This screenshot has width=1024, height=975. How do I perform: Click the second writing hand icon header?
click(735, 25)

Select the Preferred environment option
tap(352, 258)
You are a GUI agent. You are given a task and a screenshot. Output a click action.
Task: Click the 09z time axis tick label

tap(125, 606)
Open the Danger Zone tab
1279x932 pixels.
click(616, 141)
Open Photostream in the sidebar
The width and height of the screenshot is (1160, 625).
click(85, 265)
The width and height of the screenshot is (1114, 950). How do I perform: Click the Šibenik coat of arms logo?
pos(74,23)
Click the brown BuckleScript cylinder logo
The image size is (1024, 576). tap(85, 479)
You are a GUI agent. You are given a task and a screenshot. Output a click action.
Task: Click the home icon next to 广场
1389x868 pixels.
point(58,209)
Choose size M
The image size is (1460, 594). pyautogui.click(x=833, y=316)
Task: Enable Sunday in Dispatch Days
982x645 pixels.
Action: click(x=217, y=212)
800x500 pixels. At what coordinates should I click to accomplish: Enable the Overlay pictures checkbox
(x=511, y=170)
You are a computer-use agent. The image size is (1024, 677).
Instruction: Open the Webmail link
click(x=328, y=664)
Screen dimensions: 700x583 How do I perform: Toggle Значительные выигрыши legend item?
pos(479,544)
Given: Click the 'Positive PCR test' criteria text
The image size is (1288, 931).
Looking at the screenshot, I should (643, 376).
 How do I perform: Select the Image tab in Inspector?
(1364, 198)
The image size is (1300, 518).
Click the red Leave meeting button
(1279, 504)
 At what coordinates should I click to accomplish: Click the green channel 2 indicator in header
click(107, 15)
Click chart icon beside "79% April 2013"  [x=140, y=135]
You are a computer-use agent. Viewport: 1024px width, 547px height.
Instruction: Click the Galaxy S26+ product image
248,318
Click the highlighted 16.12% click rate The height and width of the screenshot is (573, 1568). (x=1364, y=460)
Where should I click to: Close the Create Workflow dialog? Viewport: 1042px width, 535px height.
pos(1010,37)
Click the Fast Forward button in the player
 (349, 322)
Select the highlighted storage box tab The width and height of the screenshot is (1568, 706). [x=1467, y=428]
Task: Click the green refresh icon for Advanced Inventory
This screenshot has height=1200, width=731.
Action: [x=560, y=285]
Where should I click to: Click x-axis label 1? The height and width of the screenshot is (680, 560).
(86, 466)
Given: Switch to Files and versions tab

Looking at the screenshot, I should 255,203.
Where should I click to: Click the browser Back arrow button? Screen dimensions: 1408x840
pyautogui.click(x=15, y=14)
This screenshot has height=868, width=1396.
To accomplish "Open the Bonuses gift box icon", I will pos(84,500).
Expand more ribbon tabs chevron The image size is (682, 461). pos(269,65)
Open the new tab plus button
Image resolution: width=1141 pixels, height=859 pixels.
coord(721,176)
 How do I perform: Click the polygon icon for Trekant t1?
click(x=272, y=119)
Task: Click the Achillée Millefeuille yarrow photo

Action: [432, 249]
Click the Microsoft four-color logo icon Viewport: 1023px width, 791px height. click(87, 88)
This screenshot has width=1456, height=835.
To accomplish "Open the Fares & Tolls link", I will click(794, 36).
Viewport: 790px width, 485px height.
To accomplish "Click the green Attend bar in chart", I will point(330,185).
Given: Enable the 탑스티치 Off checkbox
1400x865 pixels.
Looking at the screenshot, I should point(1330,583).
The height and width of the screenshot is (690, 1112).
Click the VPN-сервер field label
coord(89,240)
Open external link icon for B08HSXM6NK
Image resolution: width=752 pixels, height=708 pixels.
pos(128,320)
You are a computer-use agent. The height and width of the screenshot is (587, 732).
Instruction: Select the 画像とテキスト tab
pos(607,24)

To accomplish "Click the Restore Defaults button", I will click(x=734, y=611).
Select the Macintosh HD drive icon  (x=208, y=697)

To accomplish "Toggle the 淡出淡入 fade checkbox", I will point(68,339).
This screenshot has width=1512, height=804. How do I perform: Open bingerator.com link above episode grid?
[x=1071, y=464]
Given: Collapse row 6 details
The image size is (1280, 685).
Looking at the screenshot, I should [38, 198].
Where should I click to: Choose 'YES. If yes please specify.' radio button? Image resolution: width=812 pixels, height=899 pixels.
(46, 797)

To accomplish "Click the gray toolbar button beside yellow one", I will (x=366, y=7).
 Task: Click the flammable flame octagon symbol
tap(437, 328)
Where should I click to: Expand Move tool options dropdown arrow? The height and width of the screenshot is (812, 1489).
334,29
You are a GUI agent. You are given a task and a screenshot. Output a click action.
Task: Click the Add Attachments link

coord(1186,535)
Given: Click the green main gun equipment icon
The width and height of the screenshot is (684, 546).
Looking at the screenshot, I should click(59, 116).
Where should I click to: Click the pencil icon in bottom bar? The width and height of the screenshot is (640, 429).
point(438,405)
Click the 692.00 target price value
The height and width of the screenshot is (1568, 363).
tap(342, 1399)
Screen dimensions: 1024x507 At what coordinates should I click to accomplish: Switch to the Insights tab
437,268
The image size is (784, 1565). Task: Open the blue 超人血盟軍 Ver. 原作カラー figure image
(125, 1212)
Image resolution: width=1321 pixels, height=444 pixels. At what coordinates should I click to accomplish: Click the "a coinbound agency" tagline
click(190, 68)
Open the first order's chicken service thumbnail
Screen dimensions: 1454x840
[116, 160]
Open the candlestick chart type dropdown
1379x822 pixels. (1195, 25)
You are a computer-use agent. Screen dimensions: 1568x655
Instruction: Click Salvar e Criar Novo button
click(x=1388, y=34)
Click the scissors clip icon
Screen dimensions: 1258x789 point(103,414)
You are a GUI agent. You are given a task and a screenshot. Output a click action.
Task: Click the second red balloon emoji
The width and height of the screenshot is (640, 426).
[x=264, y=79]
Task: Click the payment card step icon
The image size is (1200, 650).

______________________________

◆ **PROBLEM DESCRIPTION**
Show all lines above that contain "highlighted".

◆ **SOLUTION FOR THIS PROBLEM**
Click the highlighted 16.12% click rate The height and width of the screenshot is (573, 1568). (x=1364, y=460)
Select the highlighted storage box tab The width and height of the screenshot is (1568, 706). [x=1467, y=428]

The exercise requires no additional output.